- **PROMPT**
Give back all of the data verbatim.
BEGIN MATERIAL TO PROCESS
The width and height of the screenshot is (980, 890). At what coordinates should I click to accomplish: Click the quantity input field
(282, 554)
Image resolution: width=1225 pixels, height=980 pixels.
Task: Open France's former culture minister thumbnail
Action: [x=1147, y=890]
END MATERIAL TO PROCESS
- **TASK ANSWER**
The width and height of the screenshot is (980, 890). At what coordinates should I click to accomplish: Click the quantity input field
(282, 554)
Image resolution: width=1225 pixels, height=980 pixels.
Task: Open France's former culture minister thumbnail
Action: [x=1147, y=890]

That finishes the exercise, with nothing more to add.